OK, now I see that you've used 'payment' in a wider sense I was thinking of. Of course no one offers yearly fixed 'payments' (interest) of 8.3%, certainly not over 18 years (with three intervening recessions).
Anyway, the bigger question here is why feminists don't focus on this particular inequality between the sexes. I thought that feminism was about equality, so I'm really confused now.
Maybe because men can score on divorce settlements, too:
Larry Fortensky got a million from Liz Taylor.
Kevin Federline got a million from Britney Spears.
Jim Threapleton got $4 million from Kate Winslet (half of their common property).

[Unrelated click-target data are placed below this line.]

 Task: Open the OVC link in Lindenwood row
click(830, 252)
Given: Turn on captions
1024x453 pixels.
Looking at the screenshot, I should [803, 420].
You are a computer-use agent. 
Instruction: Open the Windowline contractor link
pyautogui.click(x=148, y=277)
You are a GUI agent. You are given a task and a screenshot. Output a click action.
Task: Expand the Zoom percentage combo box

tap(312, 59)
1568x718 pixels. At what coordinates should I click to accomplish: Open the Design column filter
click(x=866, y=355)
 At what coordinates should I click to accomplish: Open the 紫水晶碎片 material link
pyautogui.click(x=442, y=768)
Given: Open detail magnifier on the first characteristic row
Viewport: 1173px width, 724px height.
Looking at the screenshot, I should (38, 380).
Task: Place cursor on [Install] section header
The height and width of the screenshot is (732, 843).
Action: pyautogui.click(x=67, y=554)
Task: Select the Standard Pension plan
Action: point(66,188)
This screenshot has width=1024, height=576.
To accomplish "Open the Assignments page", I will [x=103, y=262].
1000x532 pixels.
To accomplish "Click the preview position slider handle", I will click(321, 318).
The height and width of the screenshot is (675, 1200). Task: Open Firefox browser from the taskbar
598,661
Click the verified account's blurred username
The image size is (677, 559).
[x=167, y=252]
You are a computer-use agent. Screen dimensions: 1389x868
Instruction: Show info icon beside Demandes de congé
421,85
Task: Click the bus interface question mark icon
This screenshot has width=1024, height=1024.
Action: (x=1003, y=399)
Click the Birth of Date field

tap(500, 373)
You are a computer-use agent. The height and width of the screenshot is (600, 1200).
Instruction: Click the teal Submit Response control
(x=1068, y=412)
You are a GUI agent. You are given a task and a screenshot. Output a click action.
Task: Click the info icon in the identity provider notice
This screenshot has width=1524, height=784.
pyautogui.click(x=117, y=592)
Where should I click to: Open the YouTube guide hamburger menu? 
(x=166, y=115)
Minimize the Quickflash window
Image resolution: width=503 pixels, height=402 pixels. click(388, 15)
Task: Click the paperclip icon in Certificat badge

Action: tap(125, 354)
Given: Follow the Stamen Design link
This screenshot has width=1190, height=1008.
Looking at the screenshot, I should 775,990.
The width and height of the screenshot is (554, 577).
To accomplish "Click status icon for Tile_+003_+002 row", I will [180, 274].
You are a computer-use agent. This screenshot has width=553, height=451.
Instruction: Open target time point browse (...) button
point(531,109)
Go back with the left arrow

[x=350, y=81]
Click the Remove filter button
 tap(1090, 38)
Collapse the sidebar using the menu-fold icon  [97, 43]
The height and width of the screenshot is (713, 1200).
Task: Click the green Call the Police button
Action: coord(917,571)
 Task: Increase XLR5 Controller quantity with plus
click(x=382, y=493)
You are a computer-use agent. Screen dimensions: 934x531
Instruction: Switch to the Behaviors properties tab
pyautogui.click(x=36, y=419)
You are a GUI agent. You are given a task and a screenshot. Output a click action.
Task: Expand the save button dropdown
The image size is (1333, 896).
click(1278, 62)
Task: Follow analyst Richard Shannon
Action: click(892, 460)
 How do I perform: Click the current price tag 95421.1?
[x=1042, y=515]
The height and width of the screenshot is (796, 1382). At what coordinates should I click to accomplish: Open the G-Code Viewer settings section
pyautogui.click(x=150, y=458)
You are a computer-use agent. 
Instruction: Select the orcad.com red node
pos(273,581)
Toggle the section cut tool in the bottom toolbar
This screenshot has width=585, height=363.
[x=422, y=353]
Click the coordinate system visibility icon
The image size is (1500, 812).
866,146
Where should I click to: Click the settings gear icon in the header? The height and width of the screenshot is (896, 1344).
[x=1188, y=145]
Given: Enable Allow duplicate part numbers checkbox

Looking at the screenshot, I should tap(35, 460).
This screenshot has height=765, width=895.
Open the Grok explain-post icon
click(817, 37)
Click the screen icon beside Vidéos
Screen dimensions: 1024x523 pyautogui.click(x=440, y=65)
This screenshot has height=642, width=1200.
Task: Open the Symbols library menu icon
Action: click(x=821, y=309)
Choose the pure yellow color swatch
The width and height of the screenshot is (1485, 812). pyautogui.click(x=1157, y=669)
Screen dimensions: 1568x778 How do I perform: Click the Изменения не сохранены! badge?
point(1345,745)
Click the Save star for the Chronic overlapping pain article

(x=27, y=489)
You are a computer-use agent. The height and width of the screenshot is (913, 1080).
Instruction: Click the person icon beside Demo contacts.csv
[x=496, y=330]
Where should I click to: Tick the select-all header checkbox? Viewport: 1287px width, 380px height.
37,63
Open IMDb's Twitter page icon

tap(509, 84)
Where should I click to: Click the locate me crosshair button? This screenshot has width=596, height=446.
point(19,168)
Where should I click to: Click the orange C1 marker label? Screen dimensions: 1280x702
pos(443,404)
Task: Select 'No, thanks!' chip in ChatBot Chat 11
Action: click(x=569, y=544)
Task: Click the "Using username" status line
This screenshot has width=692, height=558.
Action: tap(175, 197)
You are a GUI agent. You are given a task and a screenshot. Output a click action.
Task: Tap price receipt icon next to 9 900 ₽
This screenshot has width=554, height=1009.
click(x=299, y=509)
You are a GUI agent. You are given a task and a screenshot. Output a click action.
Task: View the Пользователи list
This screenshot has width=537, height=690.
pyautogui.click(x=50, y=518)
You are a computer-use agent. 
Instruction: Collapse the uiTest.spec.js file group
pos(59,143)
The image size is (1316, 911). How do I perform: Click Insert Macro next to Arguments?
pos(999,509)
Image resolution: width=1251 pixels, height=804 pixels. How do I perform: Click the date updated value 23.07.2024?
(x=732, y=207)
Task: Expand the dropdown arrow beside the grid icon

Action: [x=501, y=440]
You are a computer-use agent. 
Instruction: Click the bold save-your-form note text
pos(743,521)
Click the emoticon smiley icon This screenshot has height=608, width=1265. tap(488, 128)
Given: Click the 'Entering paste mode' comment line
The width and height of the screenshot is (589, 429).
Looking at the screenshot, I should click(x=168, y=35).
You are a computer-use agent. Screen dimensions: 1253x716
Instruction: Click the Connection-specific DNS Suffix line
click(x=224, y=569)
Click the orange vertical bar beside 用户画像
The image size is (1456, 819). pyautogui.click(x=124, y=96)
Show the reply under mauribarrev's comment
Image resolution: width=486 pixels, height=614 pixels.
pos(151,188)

Parker Stevenson got $6 million out of her divorce from Kristie Alley.
Peter Andre got $9.6 million from model Katie Price. This was half of what they made during their marriage.
Rene Elizondo, Jr. reportedly got $10 million from Janet Jackson.
Cris Judd got $14 million from Jennifer Lopez after a 9 month marriage.
Harry Glassman got half of the community assets ($25 million) when he and Victoria Principal divorced.
Tom Arnold got $50 million from Roseanne Barr.
Guy Ritchie got $92 million from Madonna.
These settlements aren't in the hundred million dollars range (with the exception of the Ritchie-Madonna case), but the women involved aren't billionaires either (with the possible exception of Madonna). So if you're a man and apply yourself to the task at hand -- so to speak --, you can make half of her money (or at least a nice chunk of it), too.